US court rules hidden guns are fine for all
The US Supreme Court has ruled Americans have a fundamental right to carry a handgun in public, a landmark decision with farreaching implications for states and cities across the country confronting a surge in gun violence.
The 6-3 decision strikes down a more than century-old New York law that required a person to prove they had a legitimate self-defence need to receive a permit to carry a concealed handgun outside the home. Five other states and the capital have similar laws and the ruling will curb their ability to restrict people from carrying guns in public.
President Joe Biden denounced the decision, saying it “contradicts both common sense and the Constitution, and should deeply trouble us all”. “We must do more as a society – not less – to protect our fellow Americans,” Mr Biden said. “I call on Americans … to make their voices heard on gun safety.”
Despite growing calls for limits on firearms after two horrific mass shootings in May, the court sided with plaintiffs who said the US Constitution guarantees the right to own and carry guns.
The ruling is the first by the court in a major Second Amendment case since 2008, when it ruled that Americans have a right to keep a gun at home for self-defence.

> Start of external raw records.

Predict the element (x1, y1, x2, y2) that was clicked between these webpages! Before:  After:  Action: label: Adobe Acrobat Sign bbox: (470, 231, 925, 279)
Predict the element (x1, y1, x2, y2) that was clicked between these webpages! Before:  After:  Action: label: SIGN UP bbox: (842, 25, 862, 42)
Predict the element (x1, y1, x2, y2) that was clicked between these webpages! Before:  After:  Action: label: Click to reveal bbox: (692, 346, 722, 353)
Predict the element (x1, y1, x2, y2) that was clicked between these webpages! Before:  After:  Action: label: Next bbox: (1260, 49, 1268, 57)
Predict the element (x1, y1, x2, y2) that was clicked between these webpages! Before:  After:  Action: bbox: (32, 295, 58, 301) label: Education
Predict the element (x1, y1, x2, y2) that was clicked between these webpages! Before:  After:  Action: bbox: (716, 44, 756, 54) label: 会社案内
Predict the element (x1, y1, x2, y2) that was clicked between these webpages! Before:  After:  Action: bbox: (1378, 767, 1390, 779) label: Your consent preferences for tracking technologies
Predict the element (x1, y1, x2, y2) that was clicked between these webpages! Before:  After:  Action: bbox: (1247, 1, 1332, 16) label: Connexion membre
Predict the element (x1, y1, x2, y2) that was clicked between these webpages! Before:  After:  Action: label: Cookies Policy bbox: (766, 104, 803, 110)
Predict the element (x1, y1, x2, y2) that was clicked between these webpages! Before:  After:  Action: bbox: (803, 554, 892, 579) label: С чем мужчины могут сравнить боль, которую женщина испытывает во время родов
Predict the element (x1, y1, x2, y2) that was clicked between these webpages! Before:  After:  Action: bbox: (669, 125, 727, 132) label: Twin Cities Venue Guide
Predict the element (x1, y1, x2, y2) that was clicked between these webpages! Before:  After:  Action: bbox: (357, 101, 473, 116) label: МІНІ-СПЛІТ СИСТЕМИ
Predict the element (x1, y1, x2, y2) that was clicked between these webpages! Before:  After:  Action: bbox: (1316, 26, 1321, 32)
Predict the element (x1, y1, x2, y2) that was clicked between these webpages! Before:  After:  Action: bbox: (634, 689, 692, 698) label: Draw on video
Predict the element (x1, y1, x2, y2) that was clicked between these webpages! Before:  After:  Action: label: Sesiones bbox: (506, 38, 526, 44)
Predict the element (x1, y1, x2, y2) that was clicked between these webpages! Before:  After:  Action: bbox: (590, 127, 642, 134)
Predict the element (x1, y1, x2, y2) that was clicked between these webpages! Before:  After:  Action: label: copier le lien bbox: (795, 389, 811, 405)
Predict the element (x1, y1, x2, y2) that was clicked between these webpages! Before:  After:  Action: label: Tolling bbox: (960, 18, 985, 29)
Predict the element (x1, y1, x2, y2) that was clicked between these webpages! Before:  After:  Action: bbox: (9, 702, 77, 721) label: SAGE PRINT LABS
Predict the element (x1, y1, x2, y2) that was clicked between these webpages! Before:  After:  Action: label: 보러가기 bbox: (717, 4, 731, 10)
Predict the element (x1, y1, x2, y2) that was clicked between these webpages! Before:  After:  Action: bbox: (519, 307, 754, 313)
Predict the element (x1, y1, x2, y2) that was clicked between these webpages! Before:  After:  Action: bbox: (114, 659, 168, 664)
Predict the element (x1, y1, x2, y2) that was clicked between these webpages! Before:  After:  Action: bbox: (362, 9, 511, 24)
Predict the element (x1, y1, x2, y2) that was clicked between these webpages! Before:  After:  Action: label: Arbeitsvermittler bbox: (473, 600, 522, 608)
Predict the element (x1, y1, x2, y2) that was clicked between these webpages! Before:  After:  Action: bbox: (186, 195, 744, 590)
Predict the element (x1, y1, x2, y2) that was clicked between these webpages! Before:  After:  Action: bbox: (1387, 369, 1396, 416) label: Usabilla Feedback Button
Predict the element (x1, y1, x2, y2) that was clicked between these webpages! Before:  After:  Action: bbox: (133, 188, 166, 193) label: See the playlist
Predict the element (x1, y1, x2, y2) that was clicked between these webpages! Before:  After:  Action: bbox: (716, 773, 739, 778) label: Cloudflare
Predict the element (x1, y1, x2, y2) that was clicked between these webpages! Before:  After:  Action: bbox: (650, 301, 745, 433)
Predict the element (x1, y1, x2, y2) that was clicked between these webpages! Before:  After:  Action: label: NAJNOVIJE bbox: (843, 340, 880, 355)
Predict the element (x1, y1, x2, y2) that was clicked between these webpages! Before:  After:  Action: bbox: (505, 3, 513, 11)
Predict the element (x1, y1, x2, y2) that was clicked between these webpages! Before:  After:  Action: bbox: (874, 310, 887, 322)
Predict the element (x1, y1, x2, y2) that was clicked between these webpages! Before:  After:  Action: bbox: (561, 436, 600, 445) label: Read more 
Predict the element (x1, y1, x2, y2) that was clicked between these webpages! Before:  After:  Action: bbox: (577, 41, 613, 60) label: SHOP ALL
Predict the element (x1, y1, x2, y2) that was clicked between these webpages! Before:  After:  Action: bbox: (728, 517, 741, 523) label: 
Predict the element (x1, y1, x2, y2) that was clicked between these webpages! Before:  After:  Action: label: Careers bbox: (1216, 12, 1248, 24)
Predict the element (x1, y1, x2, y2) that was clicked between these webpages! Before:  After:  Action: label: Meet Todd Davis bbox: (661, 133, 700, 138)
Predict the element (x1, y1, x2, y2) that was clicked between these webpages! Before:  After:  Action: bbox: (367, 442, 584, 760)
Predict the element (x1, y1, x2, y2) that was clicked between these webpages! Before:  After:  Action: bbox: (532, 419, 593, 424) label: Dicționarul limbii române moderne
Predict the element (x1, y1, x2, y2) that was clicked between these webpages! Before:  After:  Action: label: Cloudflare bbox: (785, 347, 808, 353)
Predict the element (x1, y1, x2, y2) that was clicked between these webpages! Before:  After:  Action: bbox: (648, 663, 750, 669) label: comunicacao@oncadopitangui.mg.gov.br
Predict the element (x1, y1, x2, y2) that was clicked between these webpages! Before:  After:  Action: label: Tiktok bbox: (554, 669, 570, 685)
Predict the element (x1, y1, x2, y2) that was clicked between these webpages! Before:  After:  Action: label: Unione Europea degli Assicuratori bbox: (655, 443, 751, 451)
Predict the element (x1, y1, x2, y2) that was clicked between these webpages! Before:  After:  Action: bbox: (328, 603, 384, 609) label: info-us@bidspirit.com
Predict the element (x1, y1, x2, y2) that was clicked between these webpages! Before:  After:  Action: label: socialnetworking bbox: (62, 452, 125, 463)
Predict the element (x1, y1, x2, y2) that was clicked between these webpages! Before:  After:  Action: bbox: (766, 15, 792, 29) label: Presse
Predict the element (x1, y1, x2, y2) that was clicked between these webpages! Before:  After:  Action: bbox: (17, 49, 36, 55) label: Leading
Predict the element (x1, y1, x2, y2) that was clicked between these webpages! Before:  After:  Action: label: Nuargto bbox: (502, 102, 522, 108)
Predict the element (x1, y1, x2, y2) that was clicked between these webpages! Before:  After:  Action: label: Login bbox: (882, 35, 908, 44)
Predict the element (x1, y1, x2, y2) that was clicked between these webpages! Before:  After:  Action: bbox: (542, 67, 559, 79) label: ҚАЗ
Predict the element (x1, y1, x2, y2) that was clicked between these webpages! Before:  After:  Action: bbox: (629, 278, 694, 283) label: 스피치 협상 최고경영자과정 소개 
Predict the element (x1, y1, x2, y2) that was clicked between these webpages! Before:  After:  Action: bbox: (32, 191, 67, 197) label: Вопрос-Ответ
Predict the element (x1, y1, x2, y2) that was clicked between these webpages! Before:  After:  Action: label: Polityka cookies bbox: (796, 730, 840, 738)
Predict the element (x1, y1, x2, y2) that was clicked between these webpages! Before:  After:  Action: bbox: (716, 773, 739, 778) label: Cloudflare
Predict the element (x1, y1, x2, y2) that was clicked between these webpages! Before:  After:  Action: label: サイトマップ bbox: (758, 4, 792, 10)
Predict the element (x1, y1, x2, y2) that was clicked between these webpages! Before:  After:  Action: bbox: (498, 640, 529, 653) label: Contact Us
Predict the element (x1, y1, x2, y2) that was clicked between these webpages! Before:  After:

It was a stunning victory for the National Rifle Association, which brought the case along with two New York men who had been denied permits.
“Today’s ruling is a watershed win for good men and women all across America and is the result of a decades-long fight the NRA has led,” NRA executive vice-president Wayne Lapierre.
New York Governor Kathy Hochul called it a “dark day”, and vowed to enact guncontrol legislation.
“It is outrageous that at a moment of national reckoning on gun violence, the Supreme Court has recklessly struck down a New York law that limits those who can carry concealed weapons,” she said.
Justice Clarence Thomas wrote the majority opinion and was joined by the other five conservatives on the court. He said the New York law prevented “law-abiding citizens with ordinary self-defence needs from exercising their Second Amendment right to keep and bear arms in public for self-defence.”
Over the past two decades more than 200 million guns have hit the US market, feeding a surge in mass murders.